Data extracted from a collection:

[Start of Attachment]

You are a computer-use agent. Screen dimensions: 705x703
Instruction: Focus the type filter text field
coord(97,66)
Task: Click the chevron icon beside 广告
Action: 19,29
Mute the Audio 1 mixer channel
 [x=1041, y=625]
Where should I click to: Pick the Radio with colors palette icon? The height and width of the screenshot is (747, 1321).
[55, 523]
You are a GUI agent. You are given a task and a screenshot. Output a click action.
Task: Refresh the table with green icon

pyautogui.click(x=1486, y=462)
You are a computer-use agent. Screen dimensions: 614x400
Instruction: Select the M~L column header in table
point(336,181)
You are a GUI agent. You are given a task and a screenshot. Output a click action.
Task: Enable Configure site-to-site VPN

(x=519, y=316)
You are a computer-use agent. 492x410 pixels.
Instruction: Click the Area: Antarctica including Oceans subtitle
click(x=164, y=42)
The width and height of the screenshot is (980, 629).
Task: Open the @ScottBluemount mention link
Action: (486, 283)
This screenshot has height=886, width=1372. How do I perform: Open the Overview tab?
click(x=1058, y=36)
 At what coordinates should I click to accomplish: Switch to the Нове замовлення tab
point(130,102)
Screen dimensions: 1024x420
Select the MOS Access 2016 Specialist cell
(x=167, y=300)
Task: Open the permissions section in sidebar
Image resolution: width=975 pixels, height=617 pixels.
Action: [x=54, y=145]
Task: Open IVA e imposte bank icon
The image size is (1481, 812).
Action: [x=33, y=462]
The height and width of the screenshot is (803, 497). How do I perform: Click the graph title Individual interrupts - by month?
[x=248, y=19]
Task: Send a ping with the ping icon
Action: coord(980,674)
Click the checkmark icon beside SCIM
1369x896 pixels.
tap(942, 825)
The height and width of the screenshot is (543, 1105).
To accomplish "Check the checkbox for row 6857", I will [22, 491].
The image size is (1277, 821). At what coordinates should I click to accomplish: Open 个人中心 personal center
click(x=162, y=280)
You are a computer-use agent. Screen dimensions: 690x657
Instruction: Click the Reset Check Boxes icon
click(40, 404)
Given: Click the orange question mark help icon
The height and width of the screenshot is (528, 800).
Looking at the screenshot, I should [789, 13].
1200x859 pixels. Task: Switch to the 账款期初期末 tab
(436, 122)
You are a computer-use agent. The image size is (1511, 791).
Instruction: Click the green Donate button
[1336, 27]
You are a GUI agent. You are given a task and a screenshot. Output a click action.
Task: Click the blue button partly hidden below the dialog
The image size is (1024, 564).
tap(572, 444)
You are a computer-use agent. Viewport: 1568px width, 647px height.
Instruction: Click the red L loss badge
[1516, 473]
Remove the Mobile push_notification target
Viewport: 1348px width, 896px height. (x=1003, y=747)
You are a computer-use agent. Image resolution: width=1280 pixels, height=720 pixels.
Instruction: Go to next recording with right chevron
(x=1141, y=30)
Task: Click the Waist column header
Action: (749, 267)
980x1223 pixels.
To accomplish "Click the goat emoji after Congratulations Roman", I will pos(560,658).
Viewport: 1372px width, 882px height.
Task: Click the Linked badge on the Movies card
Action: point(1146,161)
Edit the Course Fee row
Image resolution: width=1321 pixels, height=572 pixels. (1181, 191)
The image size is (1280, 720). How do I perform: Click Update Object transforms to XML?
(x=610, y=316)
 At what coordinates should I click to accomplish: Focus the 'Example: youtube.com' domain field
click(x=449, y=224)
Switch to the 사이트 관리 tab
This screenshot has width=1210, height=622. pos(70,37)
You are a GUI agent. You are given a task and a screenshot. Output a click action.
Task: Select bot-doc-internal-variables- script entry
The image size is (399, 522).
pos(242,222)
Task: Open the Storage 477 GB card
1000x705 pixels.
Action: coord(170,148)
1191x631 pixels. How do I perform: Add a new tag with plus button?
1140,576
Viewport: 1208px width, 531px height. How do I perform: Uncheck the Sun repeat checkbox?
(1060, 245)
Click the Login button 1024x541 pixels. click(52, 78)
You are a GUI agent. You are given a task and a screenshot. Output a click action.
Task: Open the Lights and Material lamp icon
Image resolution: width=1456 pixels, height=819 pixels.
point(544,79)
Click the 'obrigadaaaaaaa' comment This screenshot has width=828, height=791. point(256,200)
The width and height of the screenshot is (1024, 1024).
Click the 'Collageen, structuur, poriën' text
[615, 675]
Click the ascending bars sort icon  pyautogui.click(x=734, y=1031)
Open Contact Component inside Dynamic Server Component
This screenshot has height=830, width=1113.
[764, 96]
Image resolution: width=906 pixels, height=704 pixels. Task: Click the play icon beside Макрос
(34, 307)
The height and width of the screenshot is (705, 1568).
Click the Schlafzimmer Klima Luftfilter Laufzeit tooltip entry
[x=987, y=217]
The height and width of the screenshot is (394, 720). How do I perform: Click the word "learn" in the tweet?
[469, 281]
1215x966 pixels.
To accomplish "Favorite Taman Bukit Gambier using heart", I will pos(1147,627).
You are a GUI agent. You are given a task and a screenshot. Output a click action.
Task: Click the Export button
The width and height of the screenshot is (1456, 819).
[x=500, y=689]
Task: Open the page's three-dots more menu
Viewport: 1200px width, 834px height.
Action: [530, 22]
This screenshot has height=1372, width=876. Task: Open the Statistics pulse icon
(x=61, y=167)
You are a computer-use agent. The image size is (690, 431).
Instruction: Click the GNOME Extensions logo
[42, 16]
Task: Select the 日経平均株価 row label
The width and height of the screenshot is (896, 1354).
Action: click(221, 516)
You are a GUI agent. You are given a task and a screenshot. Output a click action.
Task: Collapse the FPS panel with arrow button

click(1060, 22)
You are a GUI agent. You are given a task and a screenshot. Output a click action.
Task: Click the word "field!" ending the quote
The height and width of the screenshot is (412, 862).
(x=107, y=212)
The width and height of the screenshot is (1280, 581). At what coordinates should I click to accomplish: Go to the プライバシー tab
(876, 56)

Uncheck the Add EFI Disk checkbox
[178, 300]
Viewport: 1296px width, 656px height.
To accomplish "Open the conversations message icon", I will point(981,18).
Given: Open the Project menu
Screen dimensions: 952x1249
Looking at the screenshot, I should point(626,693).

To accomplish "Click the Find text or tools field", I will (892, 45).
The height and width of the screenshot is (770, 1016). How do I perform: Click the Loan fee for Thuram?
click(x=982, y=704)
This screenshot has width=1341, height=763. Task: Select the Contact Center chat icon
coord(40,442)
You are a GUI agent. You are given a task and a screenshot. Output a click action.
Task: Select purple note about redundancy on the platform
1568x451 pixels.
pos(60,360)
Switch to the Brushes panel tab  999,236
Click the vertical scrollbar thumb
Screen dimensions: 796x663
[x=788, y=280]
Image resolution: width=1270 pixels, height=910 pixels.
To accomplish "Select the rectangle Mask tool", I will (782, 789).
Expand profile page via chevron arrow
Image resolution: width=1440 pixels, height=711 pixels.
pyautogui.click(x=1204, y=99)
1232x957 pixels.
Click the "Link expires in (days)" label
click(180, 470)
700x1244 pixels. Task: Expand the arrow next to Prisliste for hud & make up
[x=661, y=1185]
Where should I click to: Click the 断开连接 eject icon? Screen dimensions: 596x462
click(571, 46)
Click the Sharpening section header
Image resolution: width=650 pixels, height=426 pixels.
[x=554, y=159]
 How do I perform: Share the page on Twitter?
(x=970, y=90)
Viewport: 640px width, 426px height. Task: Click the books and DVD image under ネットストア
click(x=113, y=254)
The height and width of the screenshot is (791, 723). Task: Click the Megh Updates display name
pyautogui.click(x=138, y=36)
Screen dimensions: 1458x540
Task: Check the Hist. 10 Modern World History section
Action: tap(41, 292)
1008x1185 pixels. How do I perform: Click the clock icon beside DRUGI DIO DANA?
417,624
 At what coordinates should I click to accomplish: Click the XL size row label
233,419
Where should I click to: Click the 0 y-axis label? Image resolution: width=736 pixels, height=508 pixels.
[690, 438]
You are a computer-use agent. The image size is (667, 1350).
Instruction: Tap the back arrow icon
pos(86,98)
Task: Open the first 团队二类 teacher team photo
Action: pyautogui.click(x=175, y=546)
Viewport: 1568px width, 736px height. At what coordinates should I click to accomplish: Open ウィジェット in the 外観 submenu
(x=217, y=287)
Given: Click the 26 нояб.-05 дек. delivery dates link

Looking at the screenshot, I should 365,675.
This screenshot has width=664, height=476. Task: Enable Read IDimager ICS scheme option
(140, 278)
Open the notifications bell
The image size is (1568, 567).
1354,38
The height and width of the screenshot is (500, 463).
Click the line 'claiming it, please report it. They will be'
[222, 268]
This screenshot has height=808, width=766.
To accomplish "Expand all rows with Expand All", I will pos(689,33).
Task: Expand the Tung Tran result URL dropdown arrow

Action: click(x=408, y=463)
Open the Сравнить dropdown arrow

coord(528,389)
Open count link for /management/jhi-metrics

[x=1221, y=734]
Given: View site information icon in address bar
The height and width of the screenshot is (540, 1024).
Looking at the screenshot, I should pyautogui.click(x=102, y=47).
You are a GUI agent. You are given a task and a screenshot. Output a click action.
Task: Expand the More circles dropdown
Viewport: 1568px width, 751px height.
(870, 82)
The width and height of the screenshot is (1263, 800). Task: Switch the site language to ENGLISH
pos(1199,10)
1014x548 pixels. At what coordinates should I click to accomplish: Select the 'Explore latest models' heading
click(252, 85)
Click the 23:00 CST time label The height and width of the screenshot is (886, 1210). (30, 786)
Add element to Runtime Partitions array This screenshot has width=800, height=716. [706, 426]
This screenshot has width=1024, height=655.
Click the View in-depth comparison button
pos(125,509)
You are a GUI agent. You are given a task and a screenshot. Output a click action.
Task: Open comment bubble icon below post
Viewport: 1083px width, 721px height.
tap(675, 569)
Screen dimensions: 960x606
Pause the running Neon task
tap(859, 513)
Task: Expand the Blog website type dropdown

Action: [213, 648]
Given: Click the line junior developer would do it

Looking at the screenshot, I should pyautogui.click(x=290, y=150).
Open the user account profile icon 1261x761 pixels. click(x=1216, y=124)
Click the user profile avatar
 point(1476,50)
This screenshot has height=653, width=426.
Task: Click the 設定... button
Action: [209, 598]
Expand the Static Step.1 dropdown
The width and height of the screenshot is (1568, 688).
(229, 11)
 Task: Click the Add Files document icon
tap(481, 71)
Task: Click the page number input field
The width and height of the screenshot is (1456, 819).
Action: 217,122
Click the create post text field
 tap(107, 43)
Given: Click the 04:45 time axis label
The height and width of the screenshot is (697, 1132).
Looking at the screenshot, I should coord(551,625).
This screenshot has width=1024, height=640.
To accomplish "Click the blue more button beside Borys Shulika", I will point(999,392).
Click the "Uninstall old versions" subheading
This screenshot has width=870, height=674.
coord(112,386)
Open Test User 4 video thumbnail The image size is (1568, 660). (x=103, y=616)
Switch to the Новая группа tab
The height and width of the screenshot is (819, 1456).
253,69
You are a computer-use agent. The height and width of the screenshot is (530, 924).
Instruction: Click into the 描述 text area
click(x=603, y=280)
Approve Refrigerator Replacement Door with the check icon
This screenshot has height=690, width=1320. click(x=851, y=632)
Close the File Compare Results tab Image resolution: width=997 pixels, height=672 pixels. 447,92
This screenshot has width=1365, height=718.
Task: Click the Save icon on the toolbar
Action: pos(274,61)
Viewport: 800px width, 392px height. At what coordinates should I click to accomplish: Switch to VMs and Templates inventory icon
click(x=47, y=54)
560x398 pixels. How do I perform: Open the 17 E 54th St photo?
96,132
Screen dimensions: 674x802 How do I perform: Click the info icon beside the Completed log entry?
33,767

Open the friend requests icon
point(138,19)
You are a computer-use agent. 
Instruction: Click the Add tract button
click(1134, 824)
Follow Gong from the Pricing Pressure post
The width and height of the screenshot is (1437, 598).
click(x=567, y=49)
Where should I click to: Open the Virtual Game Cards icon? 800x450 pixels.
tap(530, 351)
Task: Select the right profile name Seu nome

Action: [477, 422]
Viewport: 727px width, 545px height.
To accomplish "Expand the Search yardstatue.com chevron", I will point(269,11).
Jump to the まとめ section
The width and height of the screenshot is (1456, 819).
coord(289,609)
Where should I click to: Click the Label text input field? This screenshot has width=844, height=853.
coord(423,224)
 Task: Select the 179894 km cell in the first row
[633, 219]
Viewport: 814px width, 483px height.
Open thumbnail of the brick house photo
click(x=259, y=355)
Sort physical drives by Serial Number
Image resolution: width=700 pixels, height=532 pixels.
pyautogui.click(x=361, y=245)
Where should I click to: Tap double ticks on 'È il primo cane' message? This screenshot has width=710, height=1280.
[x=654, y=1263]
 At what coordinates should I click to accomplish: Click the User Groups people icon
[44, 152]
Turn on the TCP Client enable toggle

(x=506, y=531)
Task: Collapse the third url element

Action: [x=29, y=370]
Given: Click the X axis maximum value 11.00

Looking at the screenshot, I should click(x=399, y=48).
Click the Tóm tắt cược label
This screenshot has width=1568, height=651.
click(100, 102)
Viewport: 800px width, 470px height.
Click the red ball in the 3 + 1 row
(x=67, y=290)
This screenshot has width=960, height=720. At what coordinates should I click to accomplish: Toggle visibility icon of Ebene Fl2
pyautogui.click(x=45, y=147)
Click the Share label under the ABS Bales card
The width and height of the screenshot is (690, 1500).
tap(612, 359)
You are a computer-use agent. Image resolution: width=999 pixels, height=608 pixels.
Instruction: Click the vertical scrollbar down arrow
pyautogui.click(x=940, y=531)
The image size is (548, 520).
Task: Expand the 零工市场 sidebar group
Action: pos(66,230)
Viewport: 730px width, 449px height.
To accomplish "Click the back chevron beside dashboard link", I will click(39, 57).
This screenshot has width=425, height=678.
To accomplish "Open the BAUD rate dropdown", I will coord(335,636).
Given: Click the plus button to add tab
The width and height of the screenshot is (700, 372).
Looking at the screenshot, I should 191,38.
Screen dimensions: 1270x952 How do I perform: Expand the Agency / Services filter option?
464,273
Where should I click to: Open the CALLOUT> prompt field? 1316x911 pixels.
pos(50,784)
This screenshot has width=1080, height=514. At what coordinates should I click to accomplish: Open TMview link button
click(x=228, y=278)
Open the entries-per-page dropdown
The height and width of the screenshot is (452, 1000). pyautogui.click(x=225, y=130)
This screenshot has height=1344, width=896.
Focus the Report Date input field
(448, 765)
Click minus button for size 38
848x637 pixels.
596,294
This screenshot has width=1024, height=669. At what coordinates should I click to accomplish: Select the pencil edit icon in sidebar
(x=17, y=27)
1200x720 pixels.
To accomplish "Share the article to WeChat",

[End of Attachment]

**WHAT THIS TASK INVOLVES:**
Search the data above for the word "comment". Copy each line it is in.

**PROBLEM SOLUTION:**
Click the 'obrigadaaaaaaa' comment This screenshot has width=828, height=791. point(256,200)
Task: Open comment bubble icon below post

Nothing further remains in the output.